The shared Vessel falls. Porcelain meets stone, and in an instant what was whole becomes a scatter of sharp-edged fragments. Most would sweep the pieces away, mourning the loss of perfection. But in the Japanese art of kintsugi, the broken vessel is not discarded. It is gathered with reverence. The shards are fitted together with deliberate care, and the cracks are sealed not with clear glue that pretends nothing happened, but with lacquer dusted in powdered gold. The repaired vessel returns to the table more precious than before, its golden veins proclaiming a quiet truth, breakage is not the end, it is the beginning of a new and more honest beauty.


So it is with us As Avians, and indeed as human beings bound by shared purpose, we are not immune to fracture. Harsh words may fly like sudden gusts, pride may rise like a storm, grievances, old and new, may widen into chasms. Discord can erupt between brothers at the highest eyries of leadership or among those who serve in the quiet ranks below. It can even strain the ties we hold with those beyond our fold. In such moments the temptation is to discard what is broken, to walk away from the shards rather than kneel and begin the slow work of mending.

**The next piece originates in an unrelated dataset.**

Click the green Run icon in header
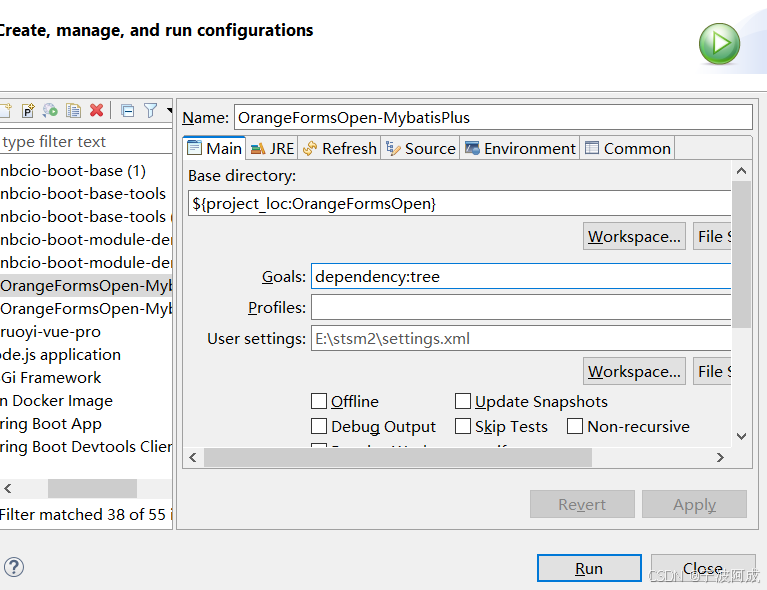767x590 pixels. pos(719,44)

Kintsugi teaches that the fracture is part of the object’s history, not its shame. The gold does not hide the damage, it honors it. The cracks, once sources of weakness, become the very lines that catch the light.

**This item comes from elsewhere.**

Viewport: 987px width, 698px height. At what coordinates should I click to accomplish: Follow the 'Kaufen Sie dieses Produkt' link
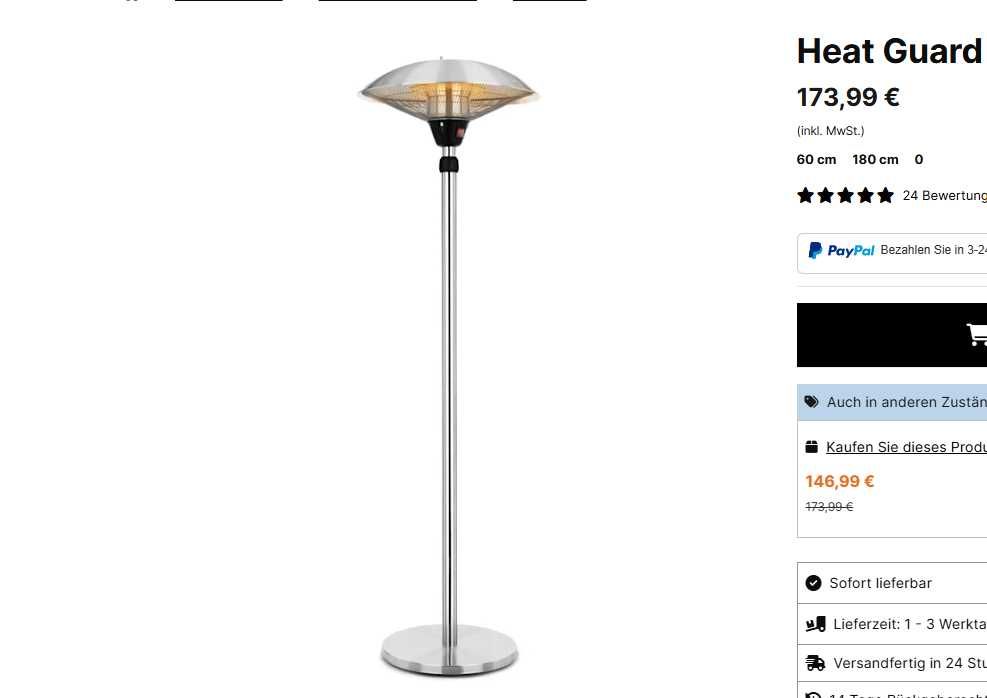(x=906, y=447)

No rift is deeper than the spirit of reconciliation. No wound lies beyond the reach of forgiveness offered sincerely and received with grace.

Let us remember, especially on the coldest nights when bitterness threatens to freeze the heart, that survival itself often depends on choosing to share the fire. A single flame divided warms no one, gathered together, it sustains many lives until dawn.


When we finally sit together again, leaders and newest members, old friends and recent adversaries, and pour into that once-shattered Vessel, something sacred happens. The vessel is no longer flawless, yet it holds more meaning than any perfect one ever could. Its visible seams speak plainly, we were tested, we bled, we chose to heal. The gold-filled cracks become lines of beauty, proof that brotherhood is not the absence of conflict but the courage to repair what conflict has torn. May we always be repairers of the broken vessel.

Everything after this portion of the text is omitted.